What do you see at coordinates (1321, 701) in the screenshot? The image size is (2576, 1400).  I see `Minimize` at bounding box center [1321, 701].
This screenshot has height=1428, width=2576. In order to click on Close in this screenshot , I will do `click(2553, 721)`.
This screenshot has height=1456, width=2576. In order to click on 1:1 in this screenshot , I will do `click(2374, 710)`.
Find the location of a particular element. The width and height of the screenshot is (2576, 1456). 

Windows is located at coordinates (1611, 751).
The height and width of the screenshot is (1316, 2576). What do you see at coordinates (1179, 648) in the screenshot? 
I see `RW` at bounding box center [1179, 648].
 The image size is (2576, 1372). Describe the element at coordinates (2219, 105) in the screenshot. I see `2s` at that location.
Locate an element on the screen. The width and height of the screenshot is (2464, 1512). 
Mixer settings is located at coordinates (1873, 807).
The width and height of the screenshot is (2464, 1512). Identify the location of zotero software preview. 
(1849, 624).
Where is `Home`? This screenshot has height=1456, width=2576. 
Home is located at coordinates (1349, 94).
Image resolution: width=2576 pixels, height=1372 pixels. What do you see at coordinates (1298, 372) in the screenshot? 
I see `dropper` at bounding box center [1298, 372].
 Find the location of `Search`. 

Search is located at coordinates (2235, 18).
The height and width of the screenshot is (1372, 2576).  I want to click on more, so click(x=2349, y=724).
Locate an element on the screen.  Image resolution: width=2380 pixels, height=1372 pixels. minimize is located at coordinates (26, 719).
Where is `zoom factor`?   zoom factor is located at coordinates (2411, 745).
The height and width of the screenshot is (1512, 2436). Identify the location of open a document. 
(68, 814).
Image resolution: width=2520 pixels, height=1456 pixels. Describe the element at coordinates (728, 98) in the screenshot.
——————
--- What to work on ---
Reproduce the listing above line for line, without any changes.

--- Exercise solution ---
What do you see at coordinates (1321, 701) in the screenshot? The image size is (2576, 1400).  I see `Minimize` at bounding box center [1321, 701].
This screenshot has height=1428, width=2576. In order to click on Close in this screenshot , I will do `click(2553, 721)`.
This screenshot has height=1456, width=2576. In order to click on 1:1 in this screenshot , I will do `click(2374, 710)`.
Find the location of a particular element. The width and height of the screenshot is (2576, 1456). 

Windows is located at coordinates (1611, 751).
The height and width of the screenshot is (1316, 2576). What do you see at coordinates (1179, 648) in the screenshot? 
I see `RW` at bounding box center [1179, 648].
 The image size is (2576, 1372). Describe the element at coordinates (2219, 105) in the screenshot. I see `2s` at that location.
Locate an element on the screen. The width and height of the screenshot is (2464, 1512). 
Mixer settings is located at coordinates (1873, 807).
The width and height of the screenshot is (2464, 1512). Identify the location of zotero software preview. 
(1849, 624).
Where is `Home`? This screenshot has height=1456, width=2576. 
Home is located at coordinates (1349, 94).
Image resolution: width=2576 pixels, height=1372 pixels. What do you see at coordinates (1298, 372) in the screenshot? 
I see `dropper` at bounding box center [1298, 372].
 Find the location of `Search`. 

Search is located at coordinates (2235, 18).
The height and width of the screenshot is (1372, 2576).  I want to click on more, so click(x=2349, y=724).
Locate an element on the screen.  Image resolution: width=2380 pixels, height=1372 pixels. minimize is located at coordinates (26, 719).
Where is `zoom factor`?   zoom factor is located at coordinates (2411, 745).
The height and width of the screenshot is (1512, 2436). Identify the location of open a document. 
(68, 814).
Image resolution: width=2520 pixels, height=1456 pixels. Describe the element at coordinates (728, 98) in the screenshot.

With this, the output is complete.